#### ASSIGNED TASK
Include in the output the line containing "Image resolution: width=449" and each subsequent line of the records, through the end, transcribed exactly. Add nothing else.

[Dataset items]
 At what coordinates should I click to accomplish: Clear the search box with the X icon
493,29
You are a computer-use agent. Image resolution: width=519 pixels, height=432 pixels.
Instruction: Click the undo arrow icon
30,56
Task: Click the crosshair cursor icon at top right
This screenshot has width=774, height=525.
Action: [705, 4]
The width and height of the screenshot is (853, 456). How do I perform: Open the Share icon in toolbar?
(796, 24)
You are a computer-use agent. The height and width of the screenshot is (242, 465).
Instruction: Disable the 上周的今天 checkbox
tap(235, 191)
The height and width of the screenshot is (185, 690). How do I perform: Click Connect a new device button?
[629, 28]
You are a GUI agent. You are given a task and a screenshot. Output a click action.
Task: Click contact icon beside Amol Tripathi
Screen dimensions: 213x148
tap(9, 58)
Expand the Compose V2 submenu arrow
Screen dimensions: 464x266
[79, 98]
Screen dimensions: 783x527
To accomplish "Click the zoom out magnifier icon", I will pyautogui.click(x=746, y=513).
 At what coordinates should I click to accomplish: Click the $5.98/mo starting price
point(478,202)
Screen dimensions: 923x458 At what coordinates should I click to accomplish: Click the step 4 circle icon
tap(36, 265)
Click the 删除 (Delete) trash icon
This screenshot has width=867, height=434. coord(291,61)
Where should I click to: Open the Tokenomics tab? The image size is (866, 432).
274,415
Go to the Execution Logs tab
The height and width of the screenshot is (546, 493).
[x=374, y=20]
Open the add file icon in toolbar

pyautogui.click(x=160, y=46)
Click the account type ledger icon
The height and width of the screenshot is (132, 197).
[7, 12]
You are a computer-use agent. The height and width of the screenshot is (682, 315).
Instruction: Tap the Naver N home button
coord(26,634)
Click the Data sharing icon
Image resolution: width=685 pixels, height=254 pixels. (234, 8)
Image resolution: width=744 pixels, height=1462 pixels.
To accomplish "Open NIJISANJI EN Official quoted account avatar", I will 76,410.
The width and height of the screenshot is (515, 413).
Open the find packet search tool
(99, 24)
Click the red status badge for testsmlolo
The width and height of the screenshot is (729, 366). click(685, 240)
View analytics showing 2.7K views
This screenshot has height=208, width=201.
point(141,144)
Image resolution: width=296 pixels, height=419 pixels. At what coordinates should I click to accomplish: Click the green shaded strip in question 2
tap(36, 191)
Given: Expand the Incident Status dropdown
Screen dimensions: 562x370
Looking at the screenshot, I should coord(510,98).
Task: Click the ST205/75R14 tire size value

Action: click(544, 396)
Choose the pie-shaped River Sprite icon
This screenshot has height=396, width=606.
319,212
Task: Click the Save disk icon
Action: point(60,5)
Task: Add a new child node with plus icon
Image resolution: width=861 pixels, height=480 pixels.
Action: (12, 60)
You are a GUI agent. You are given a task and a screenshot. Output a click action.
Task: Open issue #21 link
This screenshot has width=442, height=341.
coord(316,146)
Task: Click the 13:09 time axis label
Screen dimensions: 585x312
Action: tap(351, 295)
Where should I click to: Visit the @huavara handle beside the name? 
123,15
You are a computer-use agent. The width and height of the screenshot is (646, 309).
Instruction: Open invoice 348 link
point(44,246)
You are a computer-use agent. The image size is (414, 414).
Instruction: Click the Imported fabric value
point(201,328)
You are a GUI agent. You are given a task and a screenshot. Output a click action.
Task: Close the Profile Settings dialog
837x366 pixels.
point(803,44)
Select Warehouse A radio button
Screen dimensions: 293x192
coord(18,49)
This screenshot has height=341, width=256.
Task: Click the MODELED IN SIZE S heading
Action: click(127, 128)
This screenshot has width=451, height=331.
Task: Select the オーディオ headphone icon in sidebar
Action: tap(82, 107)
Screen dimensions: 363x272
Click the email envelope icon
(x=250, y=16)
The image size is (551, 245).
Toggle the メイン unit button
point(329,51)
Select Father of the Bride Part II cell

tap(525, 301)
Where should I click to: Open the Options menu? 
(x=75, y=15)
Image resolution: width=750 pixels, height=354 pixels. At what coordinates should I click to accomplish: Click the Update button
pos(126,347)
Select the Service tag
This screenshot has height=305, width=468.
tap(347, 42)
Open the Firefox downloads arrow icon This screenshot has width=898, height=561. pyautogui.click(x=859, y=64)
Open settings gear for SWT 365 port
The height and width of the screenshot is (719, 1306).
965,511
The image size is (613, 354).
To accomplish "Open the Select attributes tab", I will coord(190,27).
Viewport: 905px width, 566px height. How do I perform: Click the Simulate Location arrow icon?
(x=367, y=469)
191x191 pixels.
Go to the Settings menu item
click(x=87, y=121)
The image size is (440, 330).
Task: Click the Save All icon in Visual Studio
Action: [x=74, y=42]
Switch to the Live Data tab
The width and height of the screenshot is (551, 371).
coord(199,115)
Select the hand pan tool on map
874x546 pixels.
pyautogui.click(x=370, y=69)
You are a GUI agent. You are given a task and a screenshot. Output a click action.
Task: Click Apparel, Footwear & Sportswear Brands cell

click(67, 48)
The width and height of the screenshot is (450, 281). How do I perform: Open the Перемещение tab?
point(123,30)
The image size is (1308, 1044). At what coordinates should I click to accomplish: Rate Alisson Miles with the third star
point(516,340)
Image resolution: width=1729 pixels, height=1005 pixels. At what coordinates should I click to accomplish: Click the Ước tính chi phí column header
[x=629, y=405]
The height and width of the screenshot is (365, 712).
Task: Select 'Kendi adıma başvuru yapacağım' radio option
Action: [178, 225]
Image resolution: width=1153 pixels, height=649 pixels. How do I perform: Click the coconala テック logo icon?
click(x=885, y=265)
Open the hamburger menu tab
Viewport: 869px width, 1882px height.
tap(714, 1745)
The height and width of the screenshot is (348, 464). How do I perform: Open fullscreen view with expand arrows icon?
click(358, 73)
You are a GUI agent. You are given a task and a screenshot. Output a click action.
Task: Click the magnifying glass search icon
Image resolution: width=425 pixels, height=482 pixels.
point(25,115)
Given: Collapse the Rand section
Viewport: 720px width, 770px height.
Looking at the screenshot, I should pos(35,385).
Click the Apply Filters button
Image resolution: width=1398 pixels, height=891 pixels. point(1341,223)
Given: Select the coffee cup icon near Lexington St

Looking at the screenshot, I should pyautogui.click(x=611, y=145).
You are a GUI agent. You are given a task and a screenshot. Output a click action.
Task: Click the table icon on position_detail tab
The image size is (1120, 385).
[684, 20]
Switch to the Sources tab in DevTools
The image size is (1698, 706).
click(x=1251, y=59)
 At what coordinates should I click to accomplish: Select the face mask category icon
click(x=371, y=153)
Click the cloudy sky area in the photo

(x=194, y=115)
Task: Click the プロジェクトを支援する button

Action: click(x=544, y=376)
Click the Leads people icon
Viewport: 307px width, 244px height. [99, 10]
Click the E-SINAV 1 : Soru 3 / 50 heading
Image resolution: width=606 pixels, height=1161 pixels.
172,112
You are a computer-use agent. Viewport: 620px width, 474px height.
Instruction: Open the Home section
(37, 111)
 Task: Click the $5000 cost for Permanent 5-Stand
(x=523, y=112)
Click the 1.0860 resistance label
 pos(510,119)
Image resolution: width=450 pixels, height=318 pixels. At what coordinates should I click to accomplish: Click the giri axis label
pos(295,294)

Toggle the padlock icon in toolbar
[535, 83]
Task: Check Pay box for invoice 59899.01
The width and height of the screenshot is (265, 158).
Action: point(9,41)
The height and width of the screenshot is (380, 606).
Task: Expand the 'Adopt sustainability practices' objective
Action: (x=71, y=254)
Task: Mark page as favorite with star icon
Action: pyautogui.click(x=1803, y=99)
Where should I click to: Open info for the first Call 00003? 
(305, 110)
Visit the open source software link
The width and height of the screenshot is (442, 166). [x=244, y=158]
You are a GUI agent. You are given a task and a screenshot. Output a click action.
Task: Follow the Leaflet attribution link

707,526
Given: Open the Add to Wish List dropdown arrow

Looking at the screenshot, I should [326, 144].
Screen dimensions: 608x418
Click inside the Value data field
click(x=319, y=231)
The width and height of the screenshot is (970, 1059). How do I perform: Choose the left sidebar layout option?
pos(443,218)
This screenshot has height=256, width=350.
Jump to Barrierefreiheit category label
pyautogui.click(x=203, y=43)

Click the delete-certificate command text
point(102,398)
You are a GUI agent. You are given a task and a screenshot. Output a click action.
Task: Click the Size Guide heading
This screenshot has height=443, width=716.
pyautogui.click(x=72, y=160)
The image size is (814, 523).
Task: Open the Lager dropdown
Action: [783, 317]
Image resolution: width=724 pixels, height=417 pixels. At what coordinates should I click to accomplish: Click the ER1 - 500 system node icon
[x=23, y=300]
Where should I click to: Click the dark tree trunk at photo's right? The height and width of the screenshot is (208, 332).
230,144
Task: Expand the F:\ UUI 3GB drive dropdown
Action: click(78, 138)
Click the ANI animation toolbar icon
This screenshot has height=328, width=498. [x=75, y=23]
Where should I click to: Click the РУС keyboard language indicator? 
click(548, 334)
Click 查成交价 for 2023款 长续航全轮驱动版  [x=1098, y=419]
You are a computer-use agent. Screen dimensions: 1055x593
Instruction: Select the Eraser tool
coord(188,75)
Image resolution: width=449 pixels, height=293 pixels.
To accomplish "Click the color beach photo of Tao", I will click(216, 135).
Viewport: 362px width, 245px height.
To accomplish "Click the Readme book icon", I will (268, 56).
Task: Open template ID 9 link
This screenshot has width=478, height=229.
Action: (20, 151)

#### ANSWER
Image resolution: width=449 pixels, height=293 pixels.
To accomplish "Click the color beach photo of Tao", I will click(216, 135).
Viewport: 362px width, 245px height.
To accomplish "Click the Readme book icon", I will (268, 56).
Task: Open template ID 9 link
This screenshot has width=478, height=229.
Action: (20, 151)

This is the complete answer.